__Description of the task__
Restate the full set of records exactly, without adding or dropping a word.

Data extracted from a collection
Segment Open

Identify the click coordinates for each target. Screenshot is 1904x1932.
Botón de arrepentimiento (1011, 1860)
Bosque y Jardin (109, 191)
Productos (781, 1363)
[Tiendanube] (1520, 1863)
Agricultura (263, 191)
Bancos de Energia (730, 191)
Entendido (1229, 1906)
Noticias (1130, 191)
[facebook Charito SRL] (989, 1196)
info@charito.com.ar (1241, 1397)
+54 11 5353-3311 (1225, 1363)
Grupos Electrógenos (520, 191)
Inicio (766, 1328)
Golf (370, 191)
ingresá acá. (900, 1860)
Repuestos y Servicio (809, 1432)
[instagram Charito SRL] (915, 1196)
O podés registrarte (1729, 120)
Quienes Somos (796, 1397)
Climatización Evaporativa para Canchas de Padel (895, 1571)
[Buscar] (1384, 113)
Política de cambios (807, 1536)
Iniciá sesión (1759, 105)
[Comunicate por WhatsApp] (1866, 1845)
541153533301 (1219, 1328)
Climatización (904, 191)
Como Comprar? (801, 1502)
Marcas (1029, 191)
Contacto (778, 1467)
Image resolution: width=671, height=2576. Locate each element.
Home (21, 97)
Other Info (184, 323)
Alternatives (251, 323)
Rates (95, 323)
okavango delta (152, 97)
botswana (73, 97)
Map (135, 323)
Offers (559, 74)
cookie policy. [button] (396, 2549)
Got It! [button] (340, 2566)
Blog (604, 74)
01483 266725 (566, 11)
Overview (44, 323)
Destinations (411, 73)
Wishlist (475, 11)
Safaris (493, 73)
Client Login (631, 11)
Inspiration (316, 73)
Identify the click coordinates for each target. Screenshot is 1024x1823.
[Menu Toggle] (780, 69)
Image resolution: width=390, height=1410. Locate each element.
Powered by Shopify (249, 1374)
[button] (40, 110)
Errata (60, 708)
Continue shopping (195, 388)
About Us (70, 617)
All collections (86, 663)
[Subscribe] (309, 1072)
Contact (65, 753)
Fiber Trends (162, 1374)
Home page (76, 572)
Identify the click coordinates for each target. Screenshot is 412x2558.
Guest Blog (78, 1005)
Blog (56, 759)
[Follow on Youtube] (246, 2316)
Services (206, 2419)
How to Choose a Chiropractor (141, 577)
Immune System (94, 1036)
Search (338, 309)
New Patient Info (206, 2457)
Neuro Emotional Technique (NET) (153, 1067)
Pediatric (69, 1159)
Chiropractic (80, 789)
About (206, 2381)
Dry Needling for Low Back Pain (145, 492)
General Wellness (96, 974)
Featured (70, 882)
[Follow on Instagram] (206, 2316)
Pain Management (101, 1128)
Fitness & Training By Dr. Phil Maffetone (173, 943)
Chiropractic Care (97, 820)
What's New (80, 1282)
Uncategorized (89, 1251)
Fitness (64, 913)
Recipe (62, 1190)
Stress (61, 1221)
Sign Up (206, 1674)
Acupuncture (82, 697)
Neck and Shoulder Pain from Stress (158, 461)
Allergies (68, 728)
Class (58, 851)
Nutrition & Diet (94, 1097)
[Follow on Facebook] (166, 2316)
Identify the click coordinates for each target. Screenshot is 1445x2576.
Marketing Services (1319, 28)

Segment Closed

__Reply__
Identify the click coordinates for each target. Screenshot is 1904x1932.
Botón de arrepentimiento (1011, 1860)
Bosque y Jardin (109, 191)
Productos (781, 1363)
[Tiendanube] (1520, 1863)
Agricultura (263, 191)
Bancos de Energia (730, 191)
Entendido (1229, 1906)
Noticias (1130, 191)
[facebook Charito SRL] (989, 1196)
info@charito.com.ar (1241, 1397)
+54 11 5353-3311 (1225, 1363)
Grupos Electrógenos (520, 191)
Inicio (766, 1328)
Golf (370, 191)
ingresá acá. (900, 1860)
Repuestos y Servicio (809, 1432)
[instagram Charito SRL] (915, 1196)
O podés registrarte (1729, 120)
Quienes Somos (796, 1397)
Climatización Evaporativa para Canchas de Padel (895, 1571)
[Buscar] (1384, 113)
Política de cambios (807, 1536)
Iniciá sesión (1759, 105)
[Comunicate por WhatsApp] (1866, 1845)
541153533301 (1219, 1328)
Climatización (904, 191)
Como Comprar? (801, 1502)
Marcas (1029, 191)
Contacto (778, 1467)
Image resolution: width=671, height=2576. Locate each element.
Home (21, 97)
Other Info (184, 323)
Alternatives (251, 323)
Rates (95, 323)
okavango delta (152, 97)
botswana (73, 97)
Map (135, 323)
Offers (559, 74)
cookie policy. [button] (396, 2549)
Got It! [button] (340, 2566)
Blog (604, 74)
01483 266725 (566, 11)
Overview (44, 323)
Destinations (411, 73)
Wishlist (475, 11)
Safaris (493, 73)
Client Login (631, 11)
Inspiration (316, 73)
Identify the click coordinates for each target. Screenshot is 1024x1823.
[Menu Toggle] (780, 69)
Image resolution: width=390, height=1410. Locate each element.
Powered by Shopify (249, 1374)
[button] (40, 110)
Errata (60, 708)
Continue shopping (195, 388)
About Us (70, 617)
All collections (86, 663)
[Subscribe] (309, 1072)
Contact (65, 753)
Fiber Trends (162, 1374)
Home page (76, 572)
Identify the click coordinates for each target. Screenshot is 412x2558.
Guest Blog (78, 1005)
Blog (56, 759)
[Follow on Youtube] (246, 2316)
Services (206, 2419)
How to Choose a Chiropractor (141, 577)
Immune System (94, 1036)
Search (338, 309)
New Patient Info (206, 2457)
Neuro Emotional Technique (NET) (153, 1067)
Pediatric (69, 1159)
Chiropractic (80, 789)
About (206, 2381)
Dry Needling for Low Back Pain (145, 492)
General Wellness (96, 974)
Featured (70, 882)
[Follow on Instagram] (206, 2316)
Pain Management (101, 1128)
Fitness & Training By Dr. Phil Maffetone (173, 943)
Chiropractic Care (97, 820)
What's New (80, 1282)
Uncategorized (89, 1251)
Fitness (64, 913)
Recipe (62, 1190)
Stress (61, 1221)
Sign Up (206, 1674)
Acupuncture (82, 697)
Neck and Shoulder Pain from Stress (158, 461)
Allergies (68, 728)
Class (58, 851)
Nutrition & Diet (94, 1097)
[Follow on Facebook] (166, 2316)
Identify the click coordinates for each target. Screenshot is 1445x2576.
Marketing Services (1319, 28)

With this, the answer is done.